### DATA
◇ ◇ ◇ ◇ ◇ ◇ ◇
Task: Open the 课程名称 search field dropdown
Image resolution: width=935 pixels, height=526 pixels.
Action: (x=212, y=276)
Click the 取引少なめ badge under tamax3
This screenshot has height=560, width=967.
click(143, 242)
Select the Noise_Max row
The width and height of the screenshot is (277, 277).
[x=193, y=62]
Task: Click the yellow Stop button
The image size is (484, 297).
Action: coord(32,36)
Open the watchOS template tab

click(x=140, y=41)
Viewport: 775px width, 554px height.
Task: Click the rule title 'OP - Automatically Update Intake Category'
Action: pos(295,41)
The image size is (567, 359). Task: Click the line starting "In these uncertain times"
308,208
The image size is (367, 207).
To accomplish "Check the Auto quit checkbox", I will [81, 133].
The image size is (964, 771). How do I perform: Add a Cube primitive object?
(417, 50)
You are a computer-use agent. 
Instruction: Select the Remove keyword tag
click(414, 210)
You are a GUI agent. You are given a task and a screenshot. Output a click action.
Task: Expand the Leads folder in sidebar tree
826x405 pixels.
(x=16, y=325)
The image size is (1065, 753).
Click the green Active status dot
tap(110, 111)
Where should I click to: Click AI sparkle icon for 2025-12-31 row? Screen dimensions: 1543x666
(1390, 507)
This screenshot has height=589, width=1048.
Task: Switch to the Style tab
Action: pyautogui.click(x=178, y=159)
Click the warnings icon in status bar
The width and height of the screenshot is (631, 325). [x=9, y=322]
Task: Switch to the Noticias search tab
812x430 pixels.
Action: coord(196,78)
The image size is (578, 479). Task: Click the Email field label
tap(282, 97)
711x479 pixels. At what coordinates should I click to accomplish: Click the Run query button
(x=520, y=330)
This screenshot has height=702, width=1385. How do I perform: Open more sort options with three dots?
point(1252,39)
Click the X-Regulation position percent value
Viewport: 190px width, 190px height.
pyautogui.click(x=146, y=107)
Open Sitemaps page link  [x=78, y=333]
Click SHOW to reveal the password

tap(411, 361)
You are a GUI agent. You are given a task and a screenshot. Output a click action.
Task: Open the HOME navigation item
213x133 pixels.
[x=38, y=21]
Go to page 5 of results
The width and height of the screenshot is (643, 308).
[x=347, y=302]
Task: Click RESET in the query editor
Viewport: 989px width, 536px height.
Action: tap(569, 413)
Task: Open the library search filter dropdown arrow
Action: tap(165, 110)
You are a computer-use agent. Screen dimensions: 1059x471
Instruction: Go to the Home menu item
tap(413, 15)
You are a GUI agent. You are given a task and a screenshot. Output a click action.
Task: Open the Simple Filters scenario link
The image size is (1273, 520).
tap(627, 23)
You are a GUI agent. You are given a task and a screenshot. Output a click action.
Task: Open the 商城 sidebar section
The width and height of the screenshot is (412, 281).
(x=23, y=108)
◇ ◇ ◇ ◇ ◇ ◇ ◇
Review the material and copy each line in which the word "sidebar" appears.

Task: Expand the Leads folder in sidebar tree
Task: Open the 商城 sidebar section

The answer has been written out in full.